WORK INSTRUCTIONS:
When you repeat the entries below, keep each word exactly as it is and drop the pictures.

EXERCISE MATERIAL:
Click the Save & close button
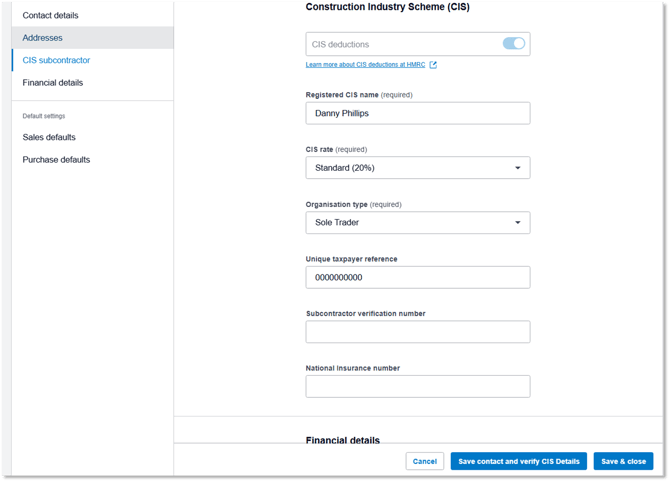 (x=623, y=461)
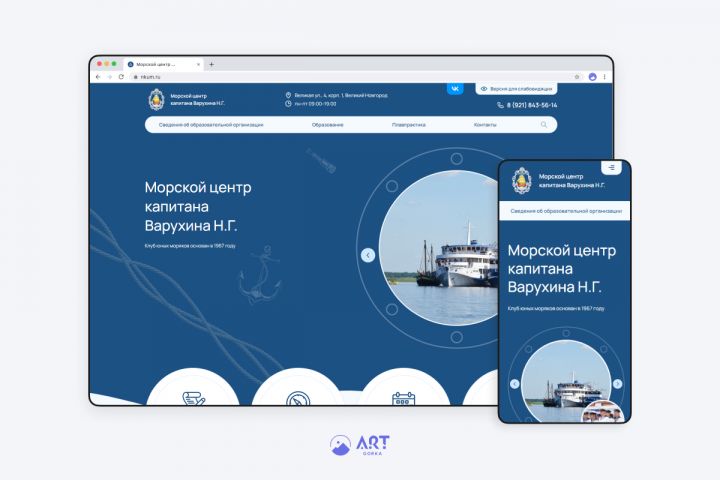Open the Образование menu item
720x480 pixels.
coord(327,125)
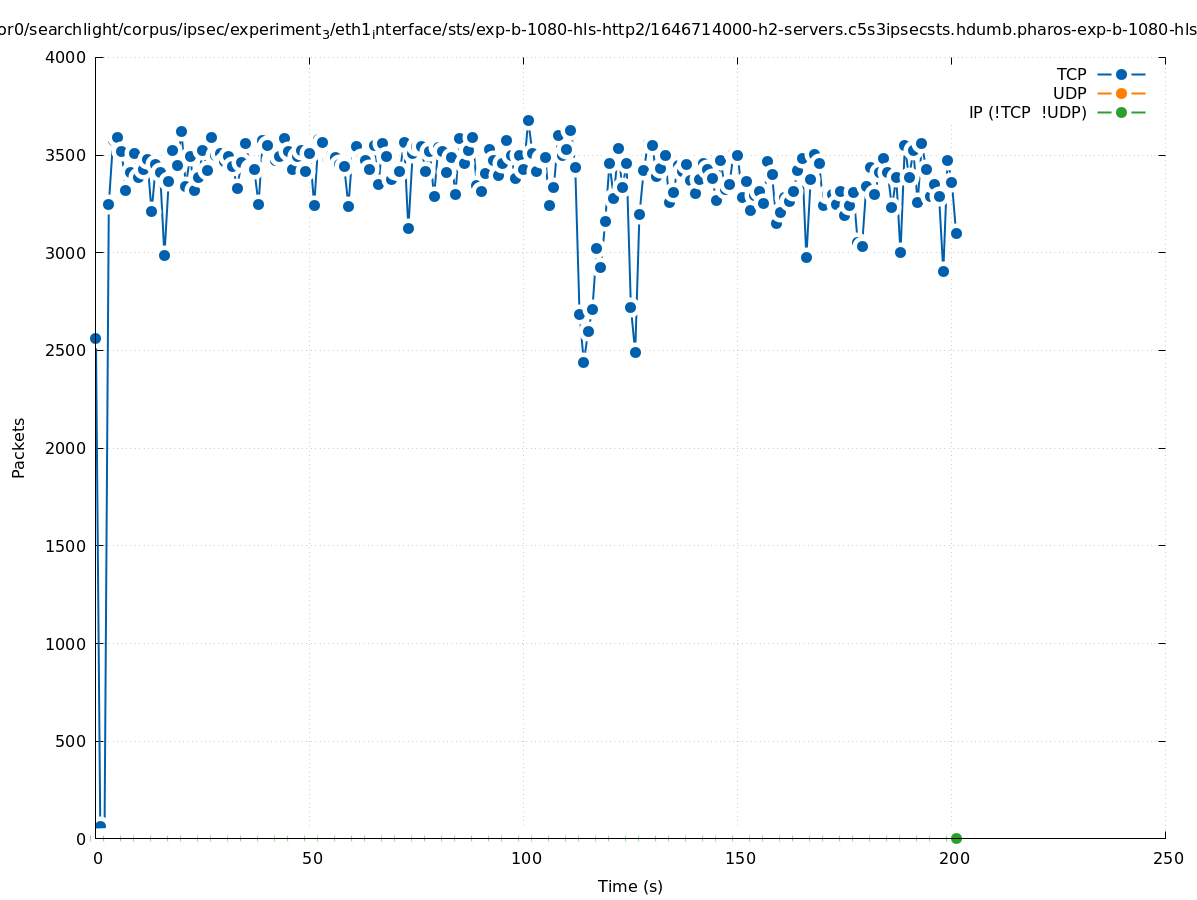The width and height of the screenshot is (1197, 900).
Task: Select the UDP legend label text
Action: (x=1069, y=93)
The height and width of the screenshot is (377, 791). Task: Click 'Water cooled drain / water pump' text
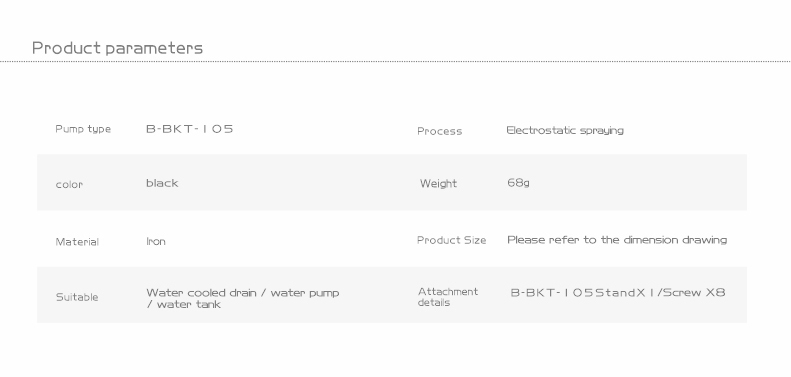[243, 293]
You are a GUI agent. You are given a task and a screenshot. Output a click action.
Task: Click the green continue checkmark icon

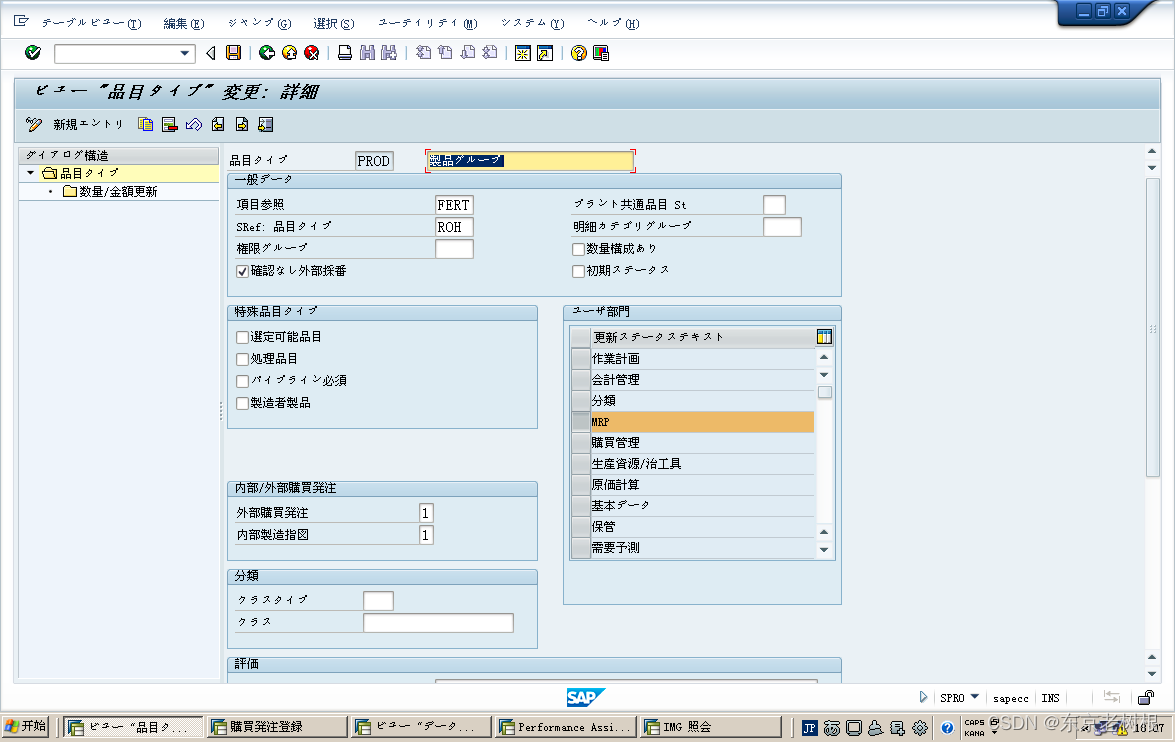click(x=32, y=52)
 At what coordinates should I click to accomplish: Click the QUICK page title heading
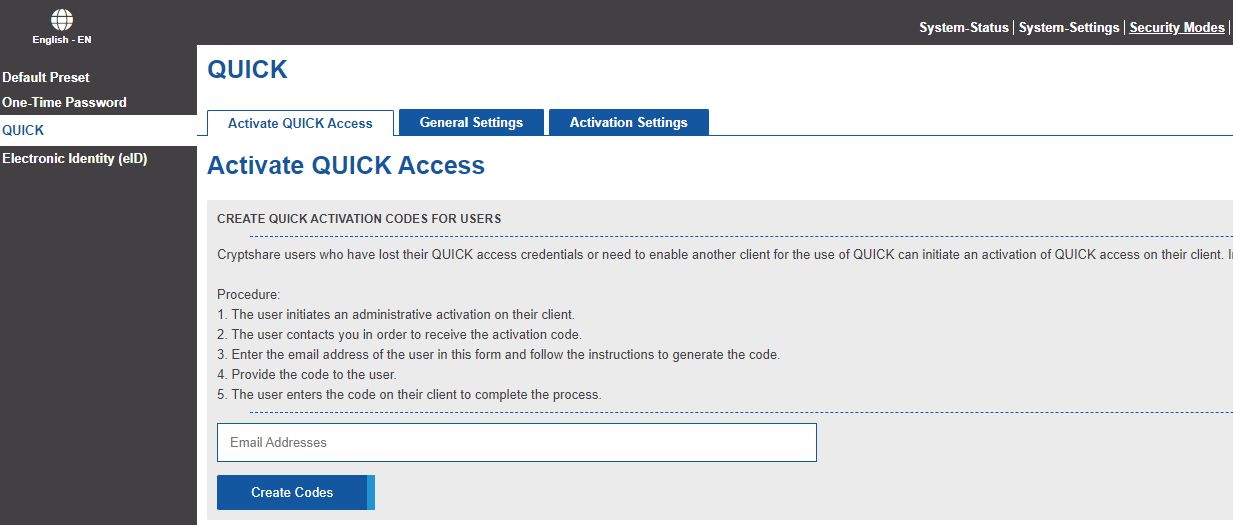(x=247, y=69)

WRITTEN REPLY:
Click the Save & close button
 (x=623, y=461)
Open the Образование menu item
720x480 pixels.
coord(327,125)
The width and height of the screenshot is (1197, 900).
Task: Select the UDP legend label text
Action: (x=1069, y=93)
The height and width of the screenshot is (377, 791). Task: Click 'Water cooled drain / water pump' text
[243, 293]
You are a GUI agent. You are given a task and a screenshot. Output a click action.
Task: Click the green continue checkmark icon

click(x=32, y=52)
 At what coordinates should I click to accomplish: Click the QUICK page title heading
(x=247, y=69)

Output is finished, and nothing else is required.